RENT STRIKE is John Warmb, with some assistance from others on things like drums and some tasteful accordion.  If you couldn’t tell, the name is a call to action.  Even as unfamiliar with the artist and the entire genre of folk punk as I am, I could have made an educated guess that it’d be a hotbed of leftist ideals.  Any good DIY music should be.

Track by Track Thoughts

The album starts off with “I: Snowdrop,” which is an amazing opener.  It’s got this waxing and waning strength of attack on the guitar, which gives you the sense that this is going to be a project driven by emotion and urges.  You’re subtly poisoned by the growing disgust and pain and, more than anything, honesty in his voice as he goes on.  When he says “This is the end, this is goodbye,” you’re like, hell yeah it is!  Whatever is over, you know it needs to be, for one reason or another.

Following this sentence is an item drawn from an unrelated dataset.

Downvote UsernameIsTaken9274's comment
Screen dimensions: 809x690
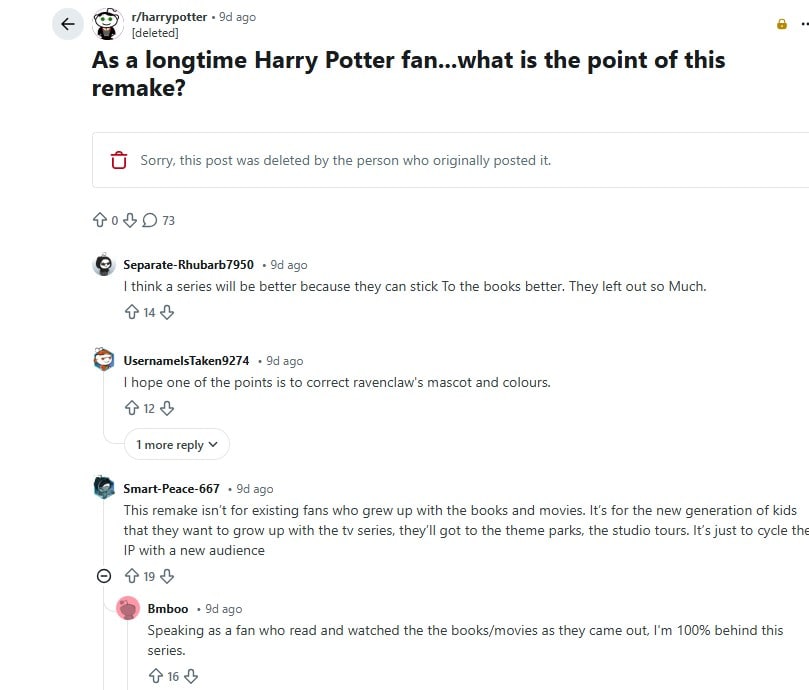pos(167,408)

The tension and the feelings grow, and all of a sudden, this riff is spontaneously formed from the frustration that blossoms into “II: The Road Giveth…”  I’m a major sucker for songs that seamlessly transition into each other, especially when they don’t need each other to stand on their own, and this is a perfect example of that.  This is where we start to get into more concrete issues, with lines like “I’ll always be angry, I’ll never be sober,” and “I’m gonna keep going, my liver’s just fine, thanks” giving you a sense of what some of the album’s frustration is coming from in the first place.  The song is saying how there’s more than one way to live a life right, and it doesn’t have to be long or clean to be that.  The fact that it sounds like a drinking song can’t possibly be a coincidence.  It’s the essence of folk: it could easily be something passed down from sot to sot at the tavern across generations, an anthem for those that choose to walk the primrose path.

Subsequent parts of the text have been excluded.